The trial is in phase 2, the technical planning of increasing the power of the chargers. The overhead chargers launching in phase one are 450 kW. The power level was pushed up to 450 kW to drive down the number of minutes the bus has to charge; the next step is pushing it up to 600 Kw.

“We know the charging manufacturers can do it,” said Petrunic, “the problem is, there is going to be degradation to the charger … the bigger problem for the bus manufacturer is how do you receive that power on board without blowing the battery or degrading the battery.”

The research and developing in stage 2 is how do they trade better battery management systems power electronics or is the innovation simply reduced warranty conditions.

The second part of phase 2 is energy storage integration. “If you’re pulling power off the grid at 640 Kw, you’re essentially going to be hit with these demand charges from the electrical grid company, which is going to charge you money to deliver you energy at that power level because they have to build up the infrastructure to make sure it can do so effectively and safely,” said Petrunic.

Written tasks:
A. From the bus charging passage, write out the stretch from "The research and" through "reduced warranty conditions.".
B. In the bus charging passage, what is the power rating of the overhead chargers launching in phase one?

Supplied material:
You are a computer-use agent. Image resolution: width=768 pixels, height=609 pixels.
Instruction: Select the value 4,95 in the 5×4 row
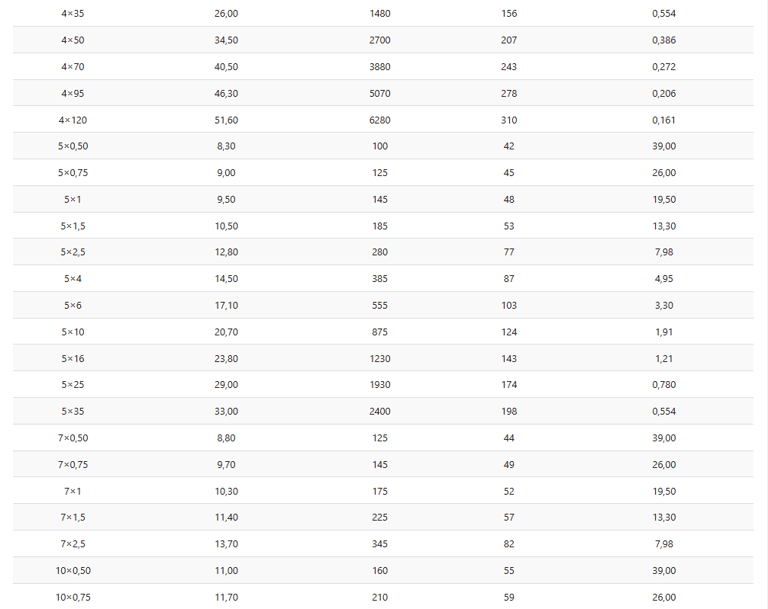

Final results:
A.
The research and developing in stage 2 is how do they trade better battery management systems power electronics or is the innovation simply reduced warranty conditions.

B. 450 kW